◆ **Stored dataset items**

"""

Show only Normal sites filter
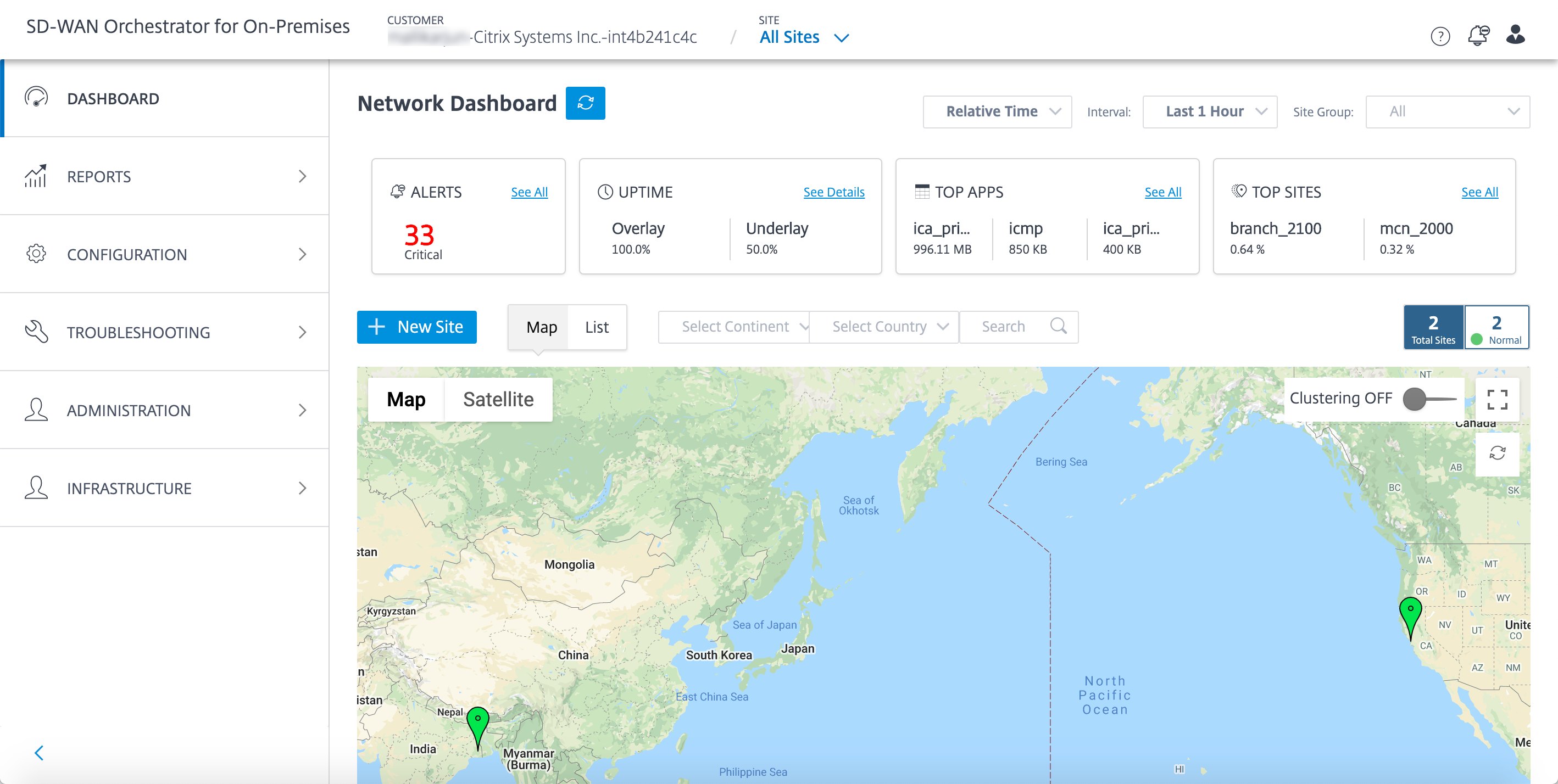This screenshot has height=784, width=1558. tap(1496, 328)
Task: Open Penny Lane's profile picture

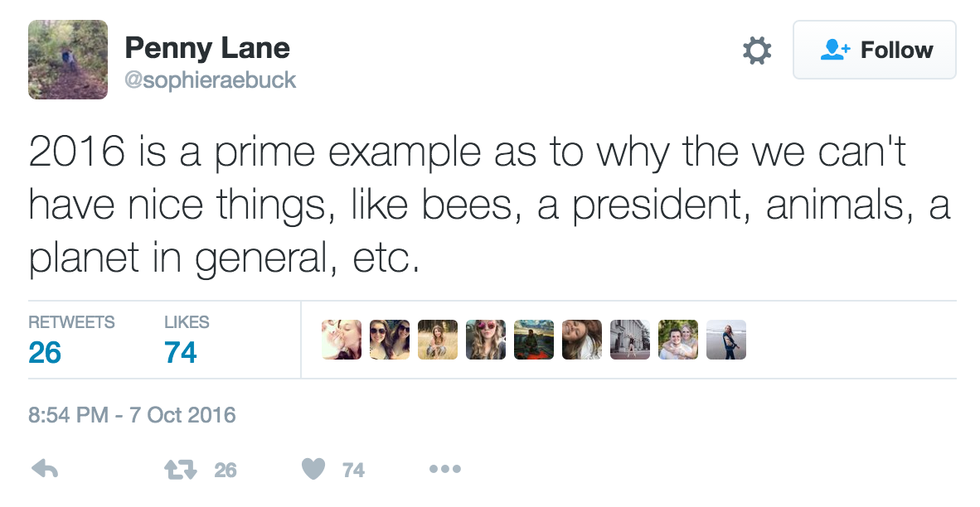Action: 68,59
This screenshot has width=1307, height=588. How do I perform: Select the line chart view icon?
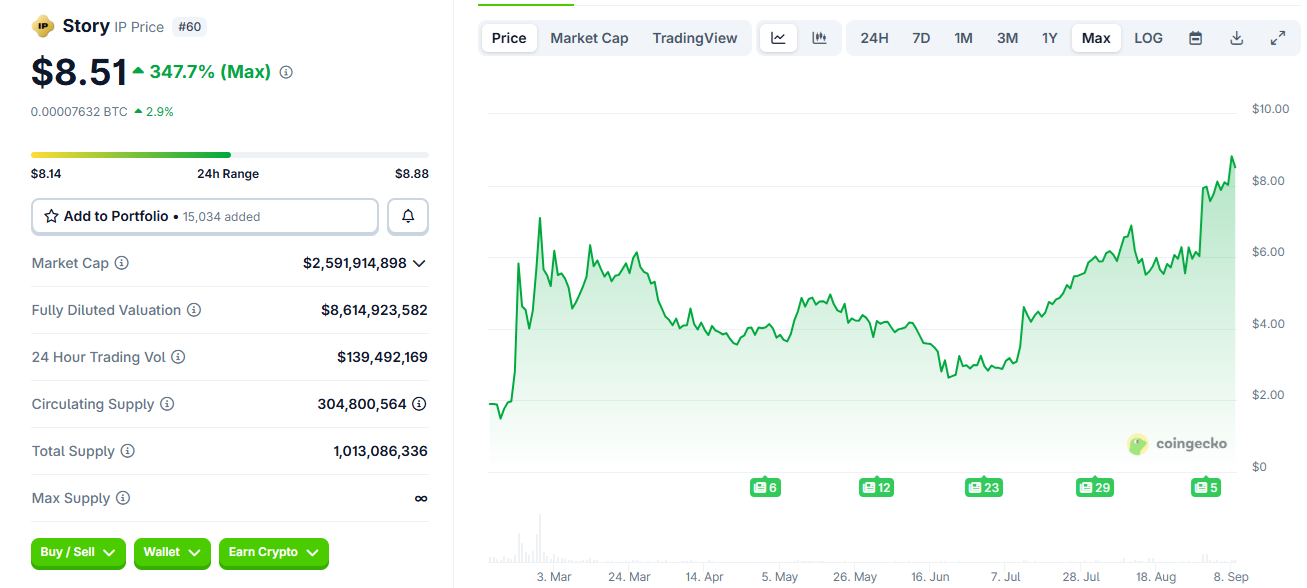(x=778, y=38)
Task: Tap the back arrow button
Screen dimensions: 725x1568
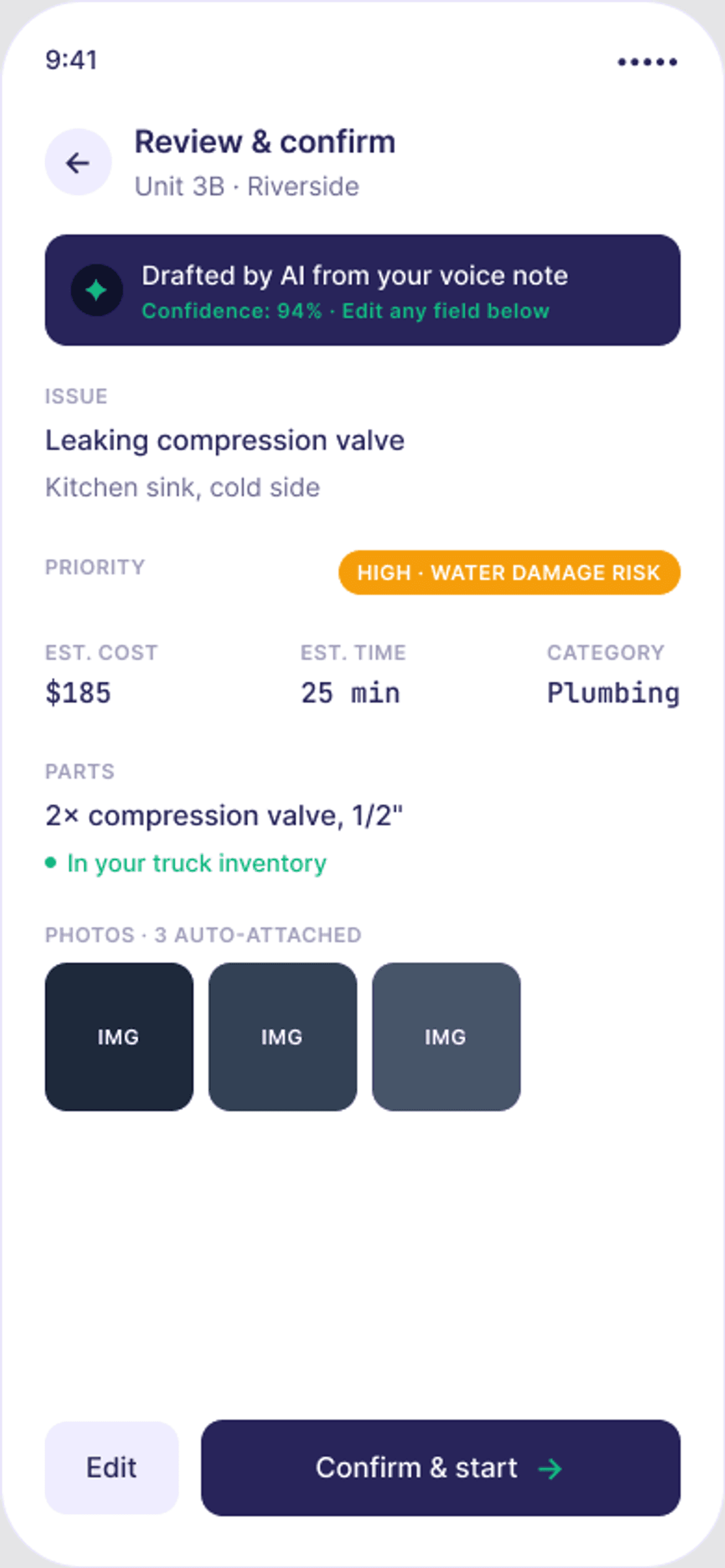Action: point(78,162)
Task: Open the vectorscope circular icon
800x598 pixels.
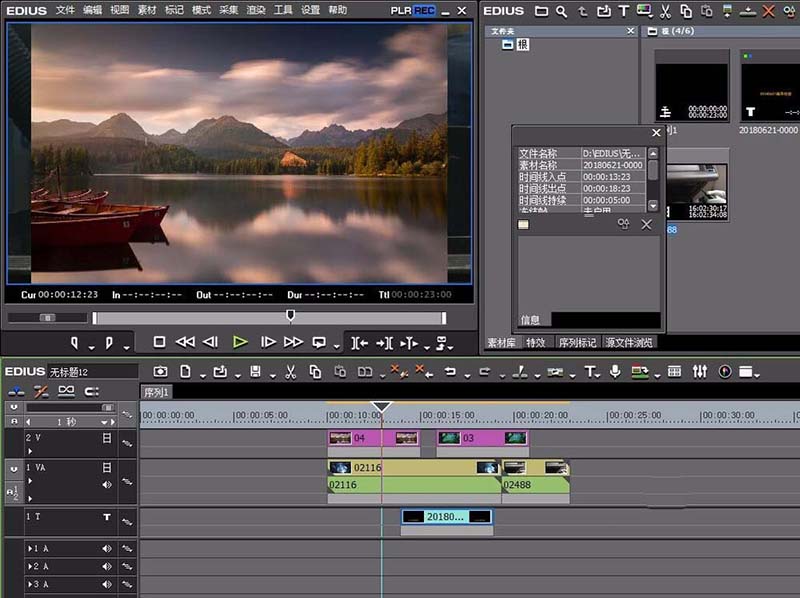Action: (x=725, y=372)
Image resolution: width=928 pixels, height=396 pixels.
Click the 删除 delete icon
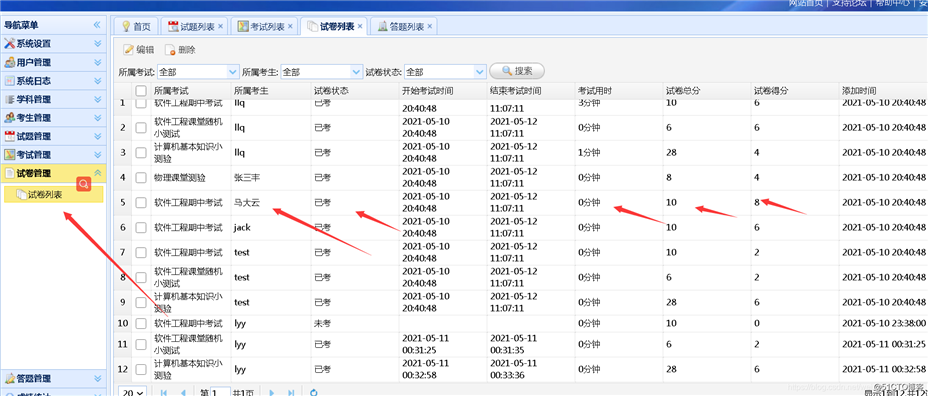tap(170, 50)
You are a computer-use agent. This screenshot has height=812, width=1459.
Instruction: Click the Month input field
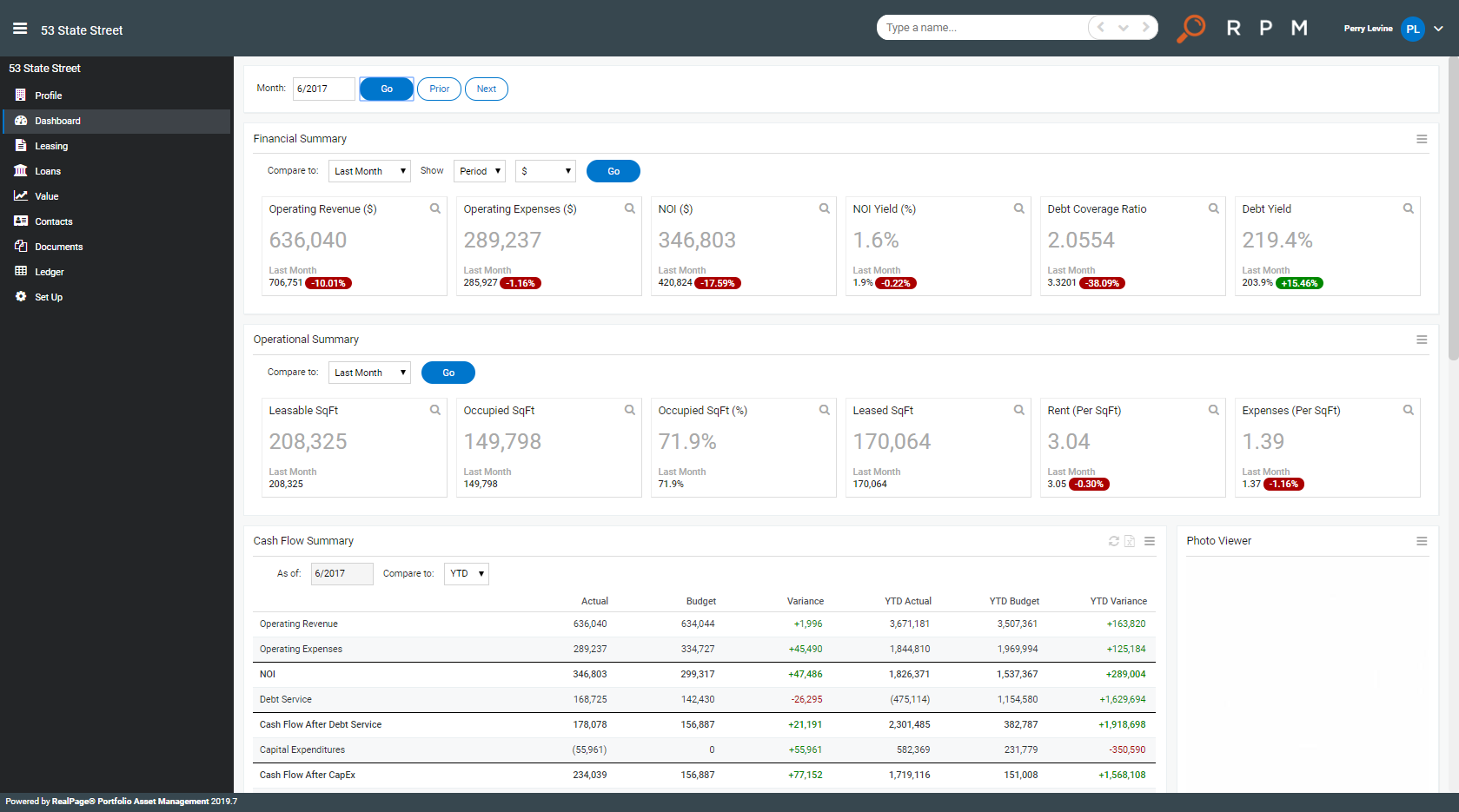pyautogui.click(x=323, y=89)
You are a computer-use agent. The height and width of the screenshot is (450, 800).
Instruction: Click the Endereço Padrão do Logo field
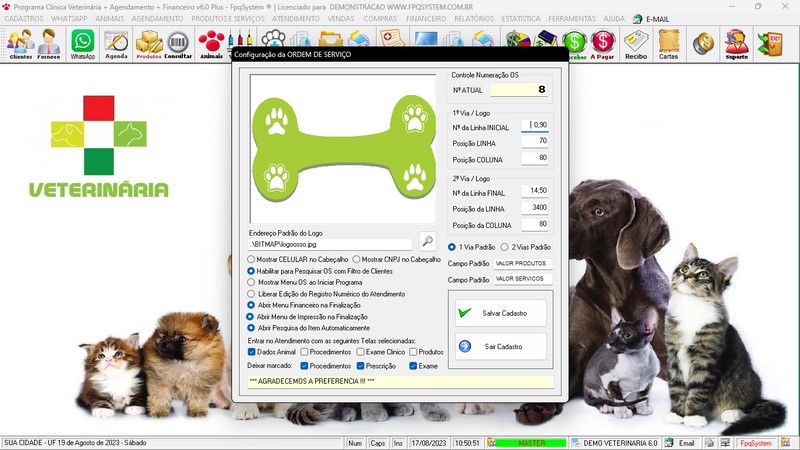pos(330,243)
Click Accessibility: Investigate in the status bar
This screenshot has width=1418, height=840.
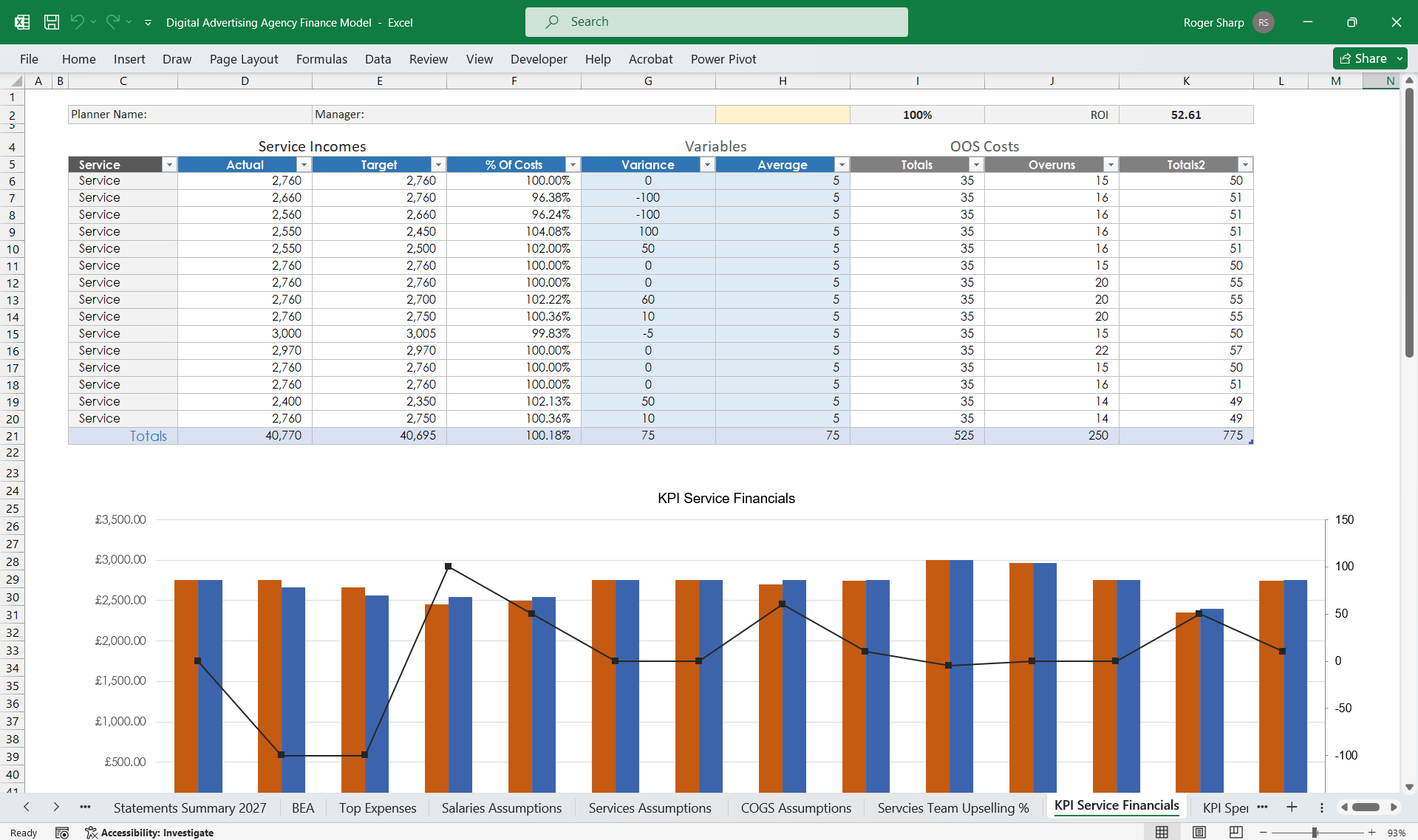click(x=158, y=832)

"""

◆ **PROMPT**
Switch "Instruction" to "Command" throughout the rows above and give the lines again with nothing else changed. Omit the pictures from your answer.

◆ **ANSWER FOR THE TASK**
Show only Normal sites filter
This screenshot has height=784, width=1558. tap(1496, 328)
Task: Open Penny Lane's profile picture

Action: 68,59
This screenshot has width=1307, height=588. How do I perform: Select the line chart view icon?
(x=778, y=38)
Task: Tap the back arrow button
Screen dimensions: 725x1568
Action: point(78,162)
Task: Open the vectorscope circular icon
800x598 pixels.
Action: (x=725, y=372)
Image resolution: width=928 pixels, height=396 pixels.
Click the 删除 delete icon
tap(170, 50)
You are a computer-use agent. This screenshot has height=812, width=1459.
Command: Click the Month input field
pyautogui.click(x=323, y=89)
You are a computer-use agent. The height and width of the screenshot is (450, 800).
Command: Click the Endereço Padrão do Logo field
pos(330,243)
Click Accessibility: Investigate in the status bar
This screenshot has width=1418, height=840.
click(x=158, y=832)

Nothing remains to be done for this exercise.